> **Work task**:
In the listing below, find the line containing "This screenshot has height=301, width=644." and the line containing "Choose Инверсия adjustment". Repeat exactly those two lines and every line between them.
_ _ _ _
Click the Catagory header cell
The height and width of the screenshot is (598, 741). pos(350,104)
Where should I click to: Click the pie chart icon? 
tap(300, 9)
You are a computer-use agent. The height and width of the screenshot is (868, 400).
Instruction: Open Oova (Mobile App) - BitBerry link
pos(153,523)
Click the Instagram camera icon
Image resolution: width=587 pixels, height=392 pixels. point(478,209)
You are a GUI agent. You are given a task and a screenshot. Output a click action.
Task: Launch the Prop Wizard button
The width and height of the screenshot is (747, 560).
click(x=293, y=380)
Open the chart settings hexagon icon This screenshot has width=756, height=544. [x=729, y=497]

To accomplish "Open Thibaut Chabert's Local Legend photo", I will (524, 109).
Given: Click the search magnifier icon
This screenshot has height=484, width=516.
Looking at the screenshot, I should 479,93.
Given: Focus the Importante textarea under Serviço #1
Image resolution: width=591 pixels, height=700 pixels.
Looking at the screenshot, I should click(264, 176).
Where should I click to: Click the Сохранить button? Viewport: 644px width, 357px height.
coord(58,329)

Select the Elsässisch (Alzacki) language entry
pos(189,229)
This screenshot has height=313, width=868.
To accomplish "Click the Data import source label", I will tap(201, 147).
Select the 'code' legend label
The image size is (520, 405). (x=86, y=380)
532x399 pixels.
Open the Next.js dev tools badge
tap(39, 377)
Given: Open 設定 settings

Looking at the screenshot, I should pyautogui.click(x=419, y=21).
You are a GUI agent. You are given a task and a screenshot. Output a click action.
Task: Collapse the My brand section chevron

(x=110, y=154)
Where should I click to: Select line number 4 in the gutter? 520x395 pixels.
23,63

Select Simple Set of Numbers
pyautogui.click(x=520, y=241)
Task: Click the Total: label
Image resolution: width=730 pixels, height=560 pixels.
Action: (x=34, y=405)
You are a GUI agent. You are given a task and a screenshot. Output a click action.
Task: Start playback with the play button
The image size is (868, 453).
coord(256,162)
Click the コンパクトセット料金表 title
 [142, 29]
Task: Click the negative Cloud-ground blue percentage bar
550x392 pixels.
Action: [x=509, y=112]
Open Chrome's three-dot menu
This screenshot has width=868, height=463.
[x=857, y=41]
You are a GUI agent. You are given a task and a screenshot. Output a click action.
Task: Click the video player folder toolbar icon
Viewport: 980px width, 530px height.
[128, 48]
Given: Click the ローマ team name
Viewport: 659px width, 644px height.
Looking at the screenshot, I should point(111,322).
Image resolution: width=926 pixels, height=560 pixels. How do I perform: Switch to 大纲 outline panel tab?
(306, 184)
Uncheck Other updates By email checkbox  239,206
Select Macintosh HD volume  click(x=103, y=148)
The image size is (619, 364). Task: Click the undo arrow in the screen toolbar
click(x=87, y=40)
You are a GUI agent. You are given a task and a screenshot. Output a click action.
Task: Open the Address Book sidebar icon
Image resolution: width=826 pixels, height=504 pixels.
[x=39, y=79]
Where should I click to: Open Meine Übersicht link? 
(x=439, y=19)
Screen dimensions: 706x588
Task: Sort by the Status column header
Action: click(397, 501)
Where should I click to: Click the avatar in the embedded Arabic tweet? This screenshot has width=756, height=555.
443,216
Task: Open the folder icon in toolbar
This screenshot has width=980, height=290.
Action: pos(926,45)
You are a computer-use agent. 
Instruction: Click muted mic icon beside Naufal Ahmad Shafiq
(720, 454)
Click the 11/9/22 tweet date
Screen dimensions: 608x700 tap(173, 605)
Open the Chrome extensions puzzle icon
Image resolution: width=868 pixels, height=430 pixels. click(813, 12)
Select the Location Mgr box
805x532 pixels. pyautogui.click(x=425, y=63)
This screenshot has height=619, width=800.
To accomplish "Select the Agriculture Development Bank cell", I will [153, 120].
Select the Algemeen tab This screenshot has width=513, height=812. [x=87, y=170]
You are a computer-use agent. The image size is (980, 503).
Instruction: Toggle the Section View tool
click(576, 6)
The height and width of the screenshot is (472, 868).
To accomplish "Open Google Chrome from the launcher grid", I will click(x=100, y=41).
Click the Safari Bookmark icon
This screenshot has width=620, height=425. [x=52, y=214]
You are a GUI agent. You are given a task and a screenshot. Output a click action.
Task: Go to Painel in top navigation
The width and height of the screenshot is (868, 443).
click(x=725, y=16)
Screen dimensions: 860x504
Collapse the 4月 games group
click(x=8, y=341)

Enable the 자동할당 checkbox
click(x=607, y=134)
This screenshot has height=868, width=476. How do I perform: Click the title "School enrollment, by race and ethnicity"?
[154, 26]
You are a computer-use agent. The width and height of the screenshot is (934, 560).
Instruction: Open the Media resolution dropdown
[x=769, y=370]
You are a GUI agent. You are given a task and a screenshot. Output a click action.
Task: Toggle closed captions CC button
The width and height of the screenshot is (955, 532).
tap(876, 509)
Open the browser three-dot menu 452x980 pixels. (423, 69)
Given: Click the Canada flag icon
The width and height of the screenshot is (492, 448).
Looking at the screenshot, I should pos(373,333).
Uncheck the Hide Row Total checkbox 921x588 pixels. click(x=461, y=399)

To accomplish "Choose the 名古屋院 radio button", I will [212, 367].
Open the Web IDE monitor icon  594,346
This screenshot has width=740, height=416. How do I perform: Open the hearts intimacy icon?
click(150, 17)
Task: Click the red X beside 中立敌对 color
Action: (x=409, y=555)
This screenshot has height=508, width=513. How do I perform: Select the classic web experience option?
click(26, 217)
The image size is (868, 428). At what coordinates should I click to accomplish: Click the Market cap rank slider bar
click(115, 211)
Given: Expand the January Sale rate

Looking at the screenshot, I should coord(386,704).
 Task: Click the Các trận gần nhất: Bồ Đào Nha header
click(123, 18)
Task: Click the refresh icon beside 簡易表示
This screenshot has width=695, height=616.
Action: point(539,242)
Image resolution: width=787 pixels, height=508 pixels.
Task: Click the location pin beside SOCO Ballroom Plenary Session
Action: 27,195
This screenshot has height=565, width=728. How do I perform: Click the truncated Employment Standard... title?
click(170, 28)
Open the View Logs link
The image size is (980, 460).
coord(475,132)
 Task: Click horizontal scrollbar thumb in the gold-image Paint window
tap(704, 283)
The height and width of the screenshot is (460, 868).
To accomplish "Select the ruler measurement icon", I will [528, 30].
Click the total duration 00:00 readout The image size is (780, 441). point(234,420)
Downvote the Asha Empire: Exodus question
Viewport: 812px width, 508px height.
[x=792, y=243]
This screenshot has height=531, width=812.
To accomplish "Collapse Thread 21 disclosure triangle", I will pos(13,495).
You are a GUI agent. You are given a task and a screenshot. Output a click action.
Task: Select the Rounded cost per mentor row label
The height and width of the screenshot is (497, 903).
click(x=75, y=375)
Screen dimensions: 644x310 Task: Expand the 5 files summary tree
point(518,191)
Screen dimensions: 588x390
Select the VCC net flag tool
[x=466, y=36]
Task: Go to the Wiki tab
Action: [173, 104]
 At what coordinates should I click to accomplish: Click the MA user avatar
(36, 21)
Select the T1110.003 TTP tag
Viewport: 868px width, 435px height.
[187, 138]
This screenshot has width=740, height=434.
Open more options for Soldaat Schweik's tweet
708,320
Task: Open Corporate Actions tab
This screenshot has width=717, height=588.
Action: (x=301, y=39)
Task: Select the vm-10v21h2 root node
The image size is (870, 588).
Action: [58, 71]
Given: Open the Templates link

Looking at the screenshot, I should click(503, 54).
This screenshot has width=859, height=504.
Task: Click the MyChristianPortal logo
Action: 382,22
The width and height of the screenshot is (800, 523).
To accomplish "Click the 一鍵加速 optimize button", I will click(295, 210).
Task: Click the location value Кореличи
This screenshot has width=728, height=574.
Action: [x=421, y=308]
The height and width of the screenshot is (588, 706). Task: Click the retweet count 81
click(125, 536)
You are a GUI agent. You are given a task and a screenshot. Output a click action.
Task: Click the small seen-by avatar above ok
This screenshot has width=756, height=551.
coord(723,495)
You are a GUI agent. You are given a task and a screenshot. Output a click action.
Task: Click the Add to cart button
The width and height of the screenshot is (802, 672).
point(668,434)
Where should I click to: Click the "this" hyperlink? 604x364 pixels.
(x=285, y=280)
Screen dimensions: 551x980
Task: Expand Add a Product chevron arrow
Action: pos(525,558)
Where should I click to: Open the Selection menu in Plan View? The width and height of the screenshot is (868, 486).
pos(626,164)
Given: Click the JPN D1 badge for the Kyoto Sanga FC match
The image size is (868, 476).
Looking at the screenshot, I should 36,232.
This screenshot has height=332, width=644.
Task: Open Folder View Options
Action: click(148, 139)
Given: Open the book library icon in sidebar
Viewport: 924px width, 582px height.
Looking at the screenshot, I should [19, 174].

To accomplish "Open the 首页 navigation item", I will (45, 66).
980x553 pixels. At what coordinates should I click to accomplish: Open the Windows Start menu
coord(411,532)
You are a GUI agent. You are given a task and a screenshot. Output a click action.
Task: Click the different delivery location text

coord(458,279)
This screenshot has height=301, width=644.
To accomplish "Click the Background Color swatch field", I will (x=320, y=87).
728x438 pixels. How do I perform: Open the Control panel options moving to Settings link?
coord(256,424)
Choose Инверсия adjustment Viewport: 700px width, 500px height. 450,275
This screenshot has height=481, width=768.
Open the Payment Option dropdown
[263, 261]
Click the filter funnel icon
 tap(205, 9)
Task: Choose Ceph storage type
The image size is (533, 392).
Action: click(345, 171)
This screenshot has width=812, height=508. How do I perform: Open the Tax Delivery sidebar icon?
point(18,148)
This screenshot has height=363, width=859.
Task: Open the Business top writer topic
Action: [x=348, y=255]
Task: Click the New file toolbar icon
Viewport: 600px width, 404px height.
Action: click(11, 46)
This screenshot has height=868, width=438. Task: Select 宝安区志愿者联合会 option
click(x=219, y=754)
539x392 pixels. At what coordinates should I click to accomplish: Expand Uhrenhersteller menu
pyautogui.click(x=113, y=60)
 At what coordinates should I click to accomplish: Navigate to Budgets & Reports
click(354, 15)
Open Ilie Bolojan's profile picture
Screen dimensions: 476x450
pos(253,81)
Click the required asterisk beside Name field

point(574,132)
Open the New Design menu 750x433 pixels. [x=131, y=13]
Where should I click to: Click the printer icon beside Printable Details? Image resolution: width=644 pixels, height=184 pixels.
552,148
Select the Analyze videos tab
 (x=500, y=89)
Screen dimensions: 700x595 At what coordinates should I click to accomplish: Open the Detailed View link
_ _ _ _
> **Result**:
This screenshot has height=301, width=644.
To accomplish "Click the Background Color swatch field", I will (x=320, y=87).
728x438 pixels. How do I perform: Open the Control panel options moving to Settings link?
coord(256,424)
Choose Инверсия adjustment Viewport: 700px width, 500px height. 450,275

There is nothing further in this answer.